Thanks for the help you did give and for all of your time! I welcome more ideas...
Clayton


----------



## Fred Garvin (Sep 4, 2010)

Clayton, I'll post some other info in a bit, but one question. On the Averatec computer, right click on the C drive and select Properties. Look for the type of File System - it should say NTFS or FAT32 somewhere. Let me know what it is.


----------



## Fred Garvin (Sep 4, 2010)

I don't have an explanation for all your questions, but I'm pretty certain it's just a configuration and authentication error. XP Home has some limitations that XP Pro doesn't have, but they are both capable of file sharing with Vista & Win7.

I just set up an XP Home computer with a Vista Home computer as a test and they are sharing both ways. Let's verify some settings on your Vista computer.

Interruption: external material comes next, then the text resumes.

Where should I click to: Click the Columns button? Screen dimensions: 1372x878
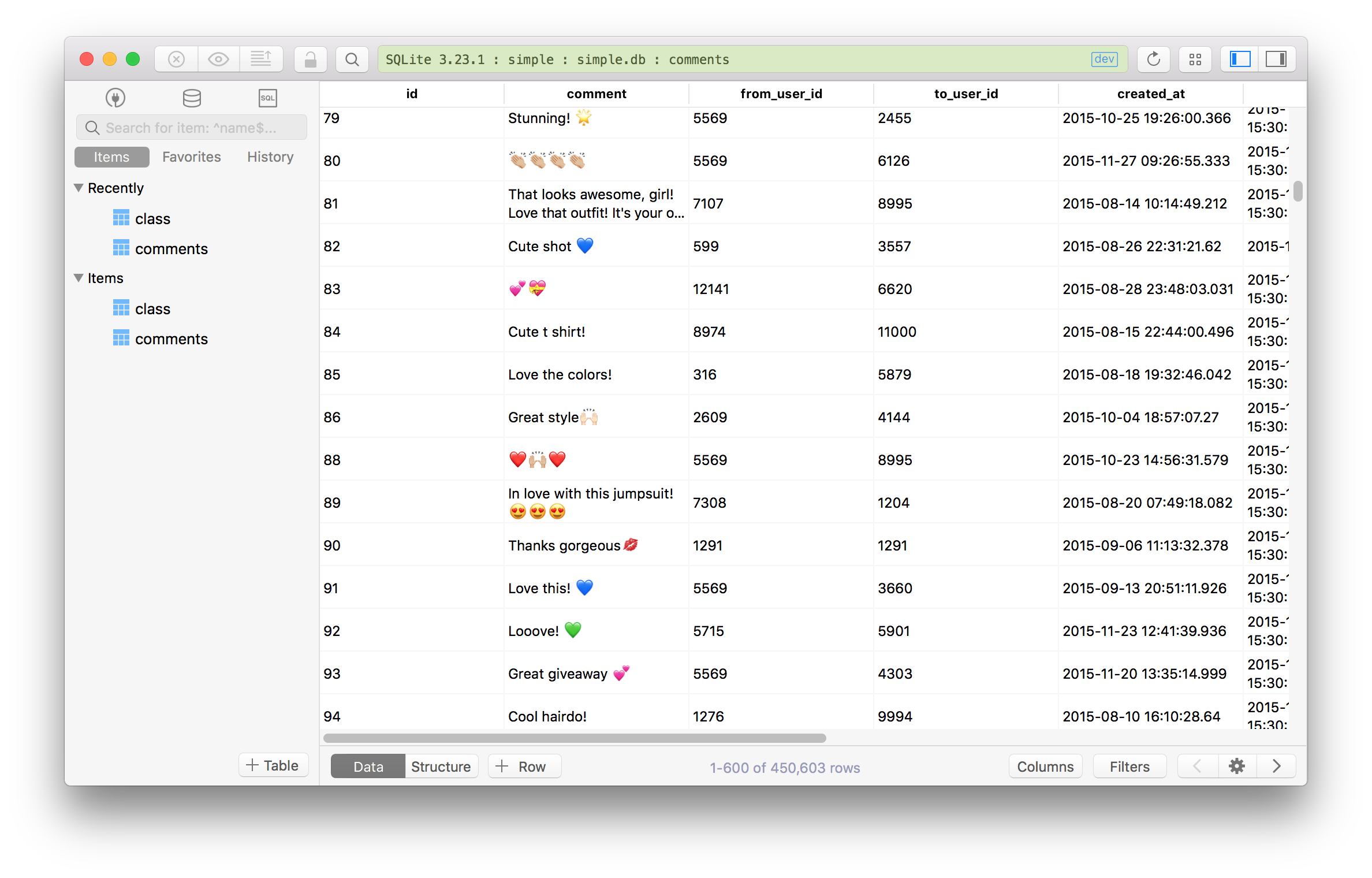[x=1044, y=767]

Go to Control Panel then Network and Sharing.
Look under the networking icons and next to your network name, it should say *Private Network* (not Public Network). Could be the problem right there.
Looking under Sharing and Discovery, click the drop down arrows on the right as we go down the list. Your settings should match the ones in my image.
Under the *File Sharing* heading, turn file sharing *OFF *then click apply. Give Windows a minute as it re-identifies your network up at the top of the page. Then go back and turn File Sharing *ON*. A box should pop up asking if you want to make this a Private Network - click Yes to make Private.
Then select the other options to match my snapshot.

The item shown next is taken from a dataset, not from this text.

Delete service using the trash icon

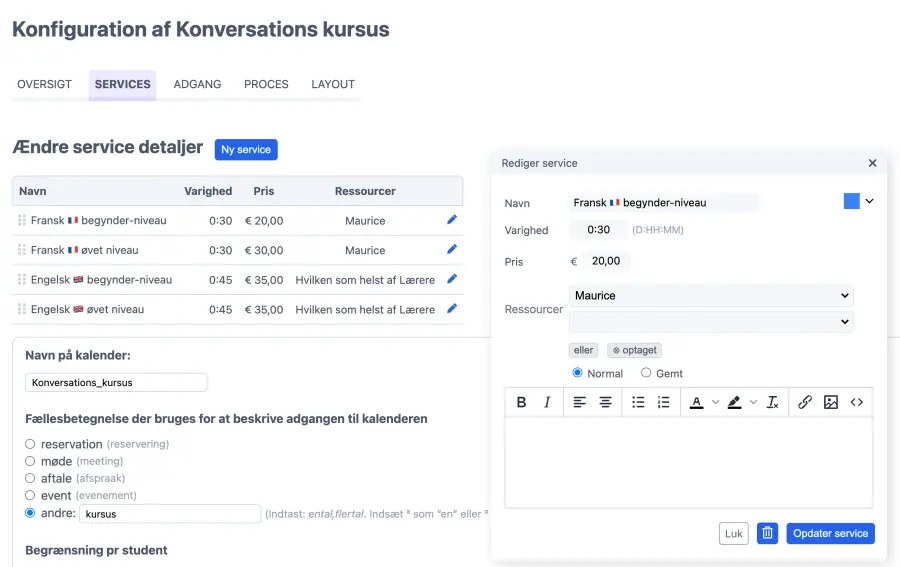click(x=767, y=534)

You should be able to leave the password on your username for Vista and XP will not have a password on it.

Open Windows Explorer on the XP computer and scroll down to *My Network Places*, then click the + sign to show Entire Network, Microsoft Windows Network then Workgroup. Tap the F5 key a few times to refresh the view if the other computer doesn't appear. Try accessing a shared folder. 

If you can't access a folder, create a new temporary folder named Share. Right click on it and select *Share*, then *Advanced Sharing*. Put a check in the box for "Share this folder" then click Permissions. Under Group or username, select Everyone, then on the permissions below, check the box for *Full Control* and click Apply.

If you have a problem viewing the Vista machine, reboot Vista. Once it's logged on, reboot XP and try again.


----------



## claytonreid (Sep 17, 2011)

Fred, quick response...
I'm in DTW about to fly to Beijing. I will NOT be at my home Vista machine until next Sunday, so I can not try any of your suggestions until then.

NTSF
My Averatec laptop WinXP home edition SP3 is NTSF.

VISTA 
From what I recall, my home Vista computer is set to Private Network. I've tried changing it then changing it back in the past but I'll happily do it again when I get back next Sunday.

XP
Last night, after I did System Restore on the XP and after I gave the Vista a password again, My XP can access Vista again. That's why I'm curious as to why XP can only access Vista if Vista has a password and XP never had one.

NEW NETWORK DRIVE LETTERS?
You showed me, in my Vista computer, how to set up a new drive letter for my networked XP ("Z"). Can the same be done within the XP machine? Can I set up a new drive letter for my networked Vista to show my Vista machine?

XP-PRO
By the way, I do have an XP-Pro installation disk I used on another computer I dual-booted with Windows 98se. My XP Laptop's hard drive is probably too full for the upgrade.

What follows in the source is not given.